The Sensory Spectrum

For SPD Kiddos and Their Parents

You Know You’re an SPD Parent When… Part II

| 15 Comments

The response to our fill in the blank was overwhelming! And now we’re on to Part II of people’s responses. It’s amazing how many of us have had the same experiences.

You Know You're a Sensory Processing Disorder SPD Parent When

Finish this sentence… “You know you’re an SPD parent when ____.”
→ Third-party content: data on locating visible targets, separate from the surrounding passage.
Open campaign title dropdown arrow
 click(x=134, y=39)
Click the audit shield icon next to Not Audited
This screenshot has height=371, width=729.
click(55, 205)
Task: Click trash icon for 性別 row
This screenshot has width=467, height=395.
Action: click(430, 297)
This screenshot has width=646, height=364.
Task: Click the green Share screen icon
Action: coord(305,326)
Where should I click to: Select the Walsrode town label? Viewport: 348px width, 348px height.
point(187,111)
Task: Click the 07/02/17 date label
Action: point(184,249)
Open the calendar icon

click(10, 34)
You still carry a diaper bag full of stuff (clothes, a surgical brush, lotion, wipes, etc.) but it’s for your 6.5 year old SPD kiddo, not your 2.5 year old – Jody P.

You can spot another child with SPD in a crowd – Nanda G.

You automatically put your hands over your child’s ears when the train is coming – Jeannine G.

You find gum on clearance and buy EVERY SINGLE PACK and then wonder if that will last you the next two weeks….

You have to constantly rub his back or hand just to get him to sit still at church for an hour – Manal J.

You use words and phrases like “crazy body” “safe hands” and “big squish” – Amanda L.

You spend a 1/3 of your time avoiding the meltdown. A1/3 of the your time managing the meltdown and the final 1/3 recovering from it! – Karen M.

You run everywhere instead of walking – Meagan W.

When you plan a quiet room for every relatives house – Amy S.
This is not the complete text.